__Assignment__. In the records below, the line with "Наше преимущество (28, 518)" opens the range and the line with "Отзывы (18, 582)" closes it; print that range exactly and nothing else.

┄┄┄┄┄┄┄┄┄┄

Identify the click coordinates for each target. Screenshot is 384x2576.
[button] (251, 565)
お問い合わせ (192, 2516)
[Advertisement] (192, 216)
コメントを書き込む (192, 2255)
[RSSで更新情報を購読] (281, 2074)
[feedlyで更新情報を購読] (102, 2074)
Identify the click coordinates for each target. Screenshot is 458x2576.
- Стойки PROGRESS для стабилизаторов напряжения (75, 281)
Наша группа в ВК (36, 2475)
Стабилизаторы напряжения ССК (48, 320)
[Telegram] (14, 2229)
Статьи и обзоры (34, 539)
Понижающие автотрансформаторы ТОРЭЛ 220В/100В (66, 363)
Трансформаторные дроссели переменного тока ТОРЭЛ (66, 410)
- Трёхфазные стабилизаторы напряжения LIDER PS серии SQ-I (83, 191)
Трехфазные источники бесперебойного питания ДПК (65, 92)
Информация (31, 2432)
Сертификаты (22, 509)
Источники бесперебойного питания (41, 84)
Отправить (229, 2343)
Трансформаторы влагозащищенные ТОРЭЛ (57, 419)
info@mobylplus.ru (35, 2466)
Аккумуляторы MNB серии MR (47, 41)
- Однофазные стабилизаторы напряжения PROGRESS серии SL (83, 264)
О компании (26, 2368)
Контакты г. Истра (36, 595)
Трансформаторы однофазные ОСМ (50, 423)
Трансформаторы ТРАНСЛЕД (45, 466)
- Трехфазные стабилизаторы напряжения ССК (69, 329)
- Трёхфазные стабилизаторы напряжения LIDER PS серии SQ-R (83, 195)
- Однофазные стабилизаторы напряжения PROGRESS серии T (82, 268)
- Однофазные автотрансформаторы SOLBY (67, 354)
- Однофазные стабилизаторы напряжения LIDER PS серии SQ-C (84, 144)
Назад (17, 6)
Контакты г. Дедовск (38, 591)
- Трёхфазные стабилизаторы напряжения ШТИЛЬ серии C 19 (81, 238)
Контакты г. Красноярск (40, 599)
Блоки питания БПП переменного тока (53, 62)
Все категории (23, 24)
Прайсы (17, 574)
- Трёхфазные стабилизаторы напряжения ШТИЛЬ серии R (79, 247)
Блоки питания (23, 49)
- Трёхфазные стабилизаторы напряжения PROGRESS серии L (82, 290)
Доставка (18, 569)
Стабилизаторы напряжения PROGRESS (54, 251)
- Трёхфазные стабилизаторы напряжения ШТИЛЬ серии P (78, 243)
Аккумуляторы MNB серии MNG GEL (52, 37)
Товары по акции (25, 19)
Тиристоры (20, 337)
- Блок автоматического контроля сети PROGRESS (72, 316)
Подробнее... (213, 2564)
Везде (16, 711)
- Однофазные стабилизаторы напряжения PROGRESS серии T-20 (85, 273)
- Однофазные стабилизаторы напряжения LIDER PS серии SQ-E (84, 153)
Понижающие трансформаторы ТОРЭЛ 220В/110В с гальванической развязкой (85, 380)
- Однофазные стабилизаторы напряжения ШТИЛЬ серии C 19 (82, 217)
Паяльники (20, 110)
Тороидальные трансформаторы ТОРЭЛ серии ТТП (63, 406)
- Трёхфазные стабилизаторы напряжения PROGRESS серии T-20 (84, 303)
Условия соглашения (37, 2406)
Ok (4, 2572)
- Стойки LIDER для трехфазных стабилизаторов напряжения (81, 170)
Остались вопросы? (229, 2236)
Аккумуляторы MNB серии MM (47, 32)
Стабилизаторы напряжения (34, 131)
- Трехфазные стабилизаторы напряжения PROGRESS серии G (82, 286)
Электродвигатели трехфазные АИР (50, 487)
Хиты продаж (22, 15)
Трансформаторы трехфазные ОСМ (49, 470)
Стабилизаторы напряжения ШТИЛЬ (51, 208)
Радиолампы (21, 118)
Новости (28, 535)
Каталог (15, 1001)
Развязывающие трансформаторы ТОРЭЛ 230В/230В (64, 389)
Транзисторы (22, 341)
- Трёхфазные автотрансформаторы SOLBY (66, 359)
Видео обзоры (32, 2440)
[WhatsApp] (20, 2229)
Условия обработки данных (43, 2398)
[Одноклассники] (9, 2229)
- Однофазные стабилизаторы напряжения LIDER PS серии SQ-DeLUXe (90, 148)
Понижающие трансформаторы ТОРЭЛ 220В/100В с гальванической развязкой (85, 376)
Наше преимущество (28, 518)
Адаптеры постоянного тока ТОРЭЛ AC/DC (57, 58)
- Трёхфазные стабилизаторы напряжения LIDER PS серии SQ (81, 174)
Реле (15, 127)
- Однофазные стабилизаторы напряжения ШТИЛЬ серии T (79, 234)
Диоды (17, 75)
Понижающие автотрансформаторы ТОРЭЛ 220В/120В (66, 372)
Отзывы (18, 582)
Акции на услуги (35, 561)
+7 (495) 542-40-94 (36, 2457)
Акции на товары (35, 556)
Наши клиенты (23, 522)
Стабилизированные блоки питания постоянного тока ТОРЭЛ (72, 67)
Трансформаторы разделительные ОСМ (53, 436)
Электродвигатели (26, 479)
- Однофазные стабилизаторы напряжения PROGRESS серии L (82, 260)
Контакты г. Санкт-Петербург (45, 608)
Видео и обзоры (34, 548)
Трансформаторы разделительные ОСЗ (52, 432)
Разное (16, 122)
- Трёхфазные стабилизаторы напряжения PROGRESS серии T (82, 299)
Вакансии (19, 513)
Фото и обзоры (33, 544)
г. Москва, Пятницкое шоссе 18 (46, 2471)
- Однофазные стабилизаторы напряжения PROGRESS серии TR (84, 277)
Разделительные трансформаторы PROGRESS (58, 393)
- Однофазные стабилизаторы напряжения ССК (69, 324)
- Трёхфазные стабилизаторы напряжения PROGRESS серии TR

┄┄┄┄┄┄┄┄┄┄

__Response__.
Наше преимущество (28, 518)
Адаптеры постоянного тока ТОРЭЛ AC/DC (57, 58)
- Трёхфазные стабилизаторы напряжения LIDER PS серии SQ (81, 174)
Реле (15, 127)
- Однофазные стабилизаторы напряжения ШТИЛЬ серии T (79, 234)
Диоды (17, 75)
Понижающие автотрансформаторы ТОРЭЛ 220В/120В (66, 372)
Отзывы (18, 582)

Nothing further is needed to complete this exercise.